# Another Battery Question



## DBStoots (Jul 9, 2011)

A while back, I posted about replacement of a lithium house/starting battery. I ended up with an Odyssey PC925. Since October, it has performed well, with no issues. On Sunday morning, I left for a two day camping/fishing trip to the backcountry of the Everglades National Park. On the second day, I was unable to start the engine. I tried to jump start it with a micro start, anti-gravity pack. I tried with it connected to the battery terminals and then directly to the starter of the Yamaha F70. No luck. Ended up contacting a friend via Garmin InReach and 5+hours later we were back at the dock. So, I'm wondering now if this battery is not sufficient to start the motor and run the Simrad NSS evo3 all day (or multiple days). I plugged it in to the PowerMania charger and it seemed to take an inordinate amount of time to charge, though I was able to start the motor to flush it. I like the weight, but wonder if the CA and CCA, and reserve capacity minutes are sufficient for my needs. Thoughts?


----------



## ElLobo (Sep 14, 2020)

I have the odyssey PC1200 and it seems to be just enough to run everything. Sometimes I'll see voltage drops when I have the Simrad on full brightness and it seems to make the engine not want to start. I personally wouldn't go any smaller than the PC1200 if running a gps, lights and few other accessories just for the peace of mind to get home. Also the NOCO lithium jump box can be a life saver. I've gotten a few jumps on my car battery with it before having to recharge it.


----------



## ElLobo (Sep 14, 2020)

I would also check the connections at your posts on the ceiling of the starboard hatch from the engine and the fuse box. I definitely get some water/humidity in there and the possibility of corrosion on those posts may be a factor.


----------



## MariettaMike (Jun 14, 2012)

DBStoots said:


> ....I like the weight, but wonder if the CA and CCA, and reserve capacity minutes are sufficient for my needs. Thoughts?
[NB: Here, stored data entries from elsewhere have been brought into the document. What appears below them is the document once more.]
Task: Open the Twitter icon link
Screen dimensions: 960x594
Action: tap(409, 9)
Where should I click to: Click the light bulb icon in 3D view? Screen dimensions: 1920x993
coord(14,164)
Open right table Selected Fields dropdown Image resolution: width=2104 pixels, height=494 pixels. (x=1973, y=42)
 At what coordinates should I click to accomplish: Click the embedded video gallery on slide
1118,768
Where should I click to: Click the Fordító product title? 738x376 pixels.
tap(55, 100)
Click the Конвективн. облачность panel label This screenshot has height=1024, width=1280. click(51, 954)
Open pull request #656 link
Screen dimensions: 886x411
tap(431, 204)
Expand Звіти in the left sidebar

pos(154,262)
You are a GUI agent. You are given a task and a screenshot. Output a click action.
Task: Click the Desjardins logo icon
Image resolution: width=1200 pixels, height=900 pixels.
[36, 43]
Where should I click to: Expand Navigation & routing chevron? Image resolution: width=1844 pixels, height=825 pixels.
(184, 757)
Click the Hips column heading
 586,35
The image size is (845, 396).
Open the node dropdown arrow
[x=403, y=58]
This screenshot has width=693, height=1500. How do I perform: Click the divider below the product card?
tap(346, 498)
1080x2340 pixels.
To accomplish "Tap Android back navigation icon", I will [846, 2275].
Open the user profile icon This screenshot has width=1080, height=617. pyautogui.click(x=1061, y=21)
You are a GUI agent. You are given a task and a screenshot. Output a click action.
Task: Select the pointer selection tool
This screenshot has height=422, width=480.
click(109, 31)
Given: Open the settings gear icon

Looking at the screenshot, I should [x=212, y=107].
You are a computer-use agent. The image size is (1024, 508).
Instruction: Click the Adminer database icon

Not enough reserve capacity was your problem.

Bring jumper cables and an extra battery next time. A fully charged motorcycle battery will start that motor.


----------



## manny2376 (Mar 15, 2007)

Sorry to hear DB. I’ve run my 925 trouble free for a while now. Makes me wonder if mine is next? 

Have you thought about maybe upgrading to a 1200 and running it upfront with the TM batteries? I’ve always heated that slight starboard list the Waterman has. Moving that battery kills two birds. It’s been on my to do list for a while.


----------



## ElLobo (Sep 14, 2020)

Agreed with @manny2376, moving the batteries up front was one of the better decisions for my side console setup.


----------



## Chrisbrocci (9 mo ago)

ElLobo said:


> Agreed with @manny2376, moving the batteries up front was one of the better decisions for my side console setup.
> 
> View attachment 226522


not to de rail the post, but how have those relions been treating you?


----------



## permitchaser (Aug 26, 2013)

Get a jump starter from Harbor Freight less than $100. I keep one on my boat to charge cell phones. My Walmart 1,000 crank just works. I’ve never charged it. I just started my engine the other day and it started right up after sitting since August


----------



## Scrob (Aug 26, 2015)

Curious if anyone has ever wrapped a length of rope around the fly wheel and manually pull started in this type of situation?


----------



## ElLobo (Sep 14, 2020)

Chrisbrocci said:


> not to de rail the post, but how have those relions been treating you?


They’ve been great! Haven’t been able to fully kill them yet even with multi day use between charges


----------



## Water Bound (Dec 12, 2018)

As others have said, you need the bigger pc1200. Plus keep a pull cord and NOCO boost on the skiff at all times.


----------



## Bonesonthebrain (Jan 2, 2020)

Any idea why the micro start did not work? Did you allow the micro start to try to charge the house battery for a little while before trying to start?


----------



## iMacattack (Dec 11, 2006)

Someone please double check me but I thought the F70 calls for about 380 CCA. The 925 battery is only 330 CCA.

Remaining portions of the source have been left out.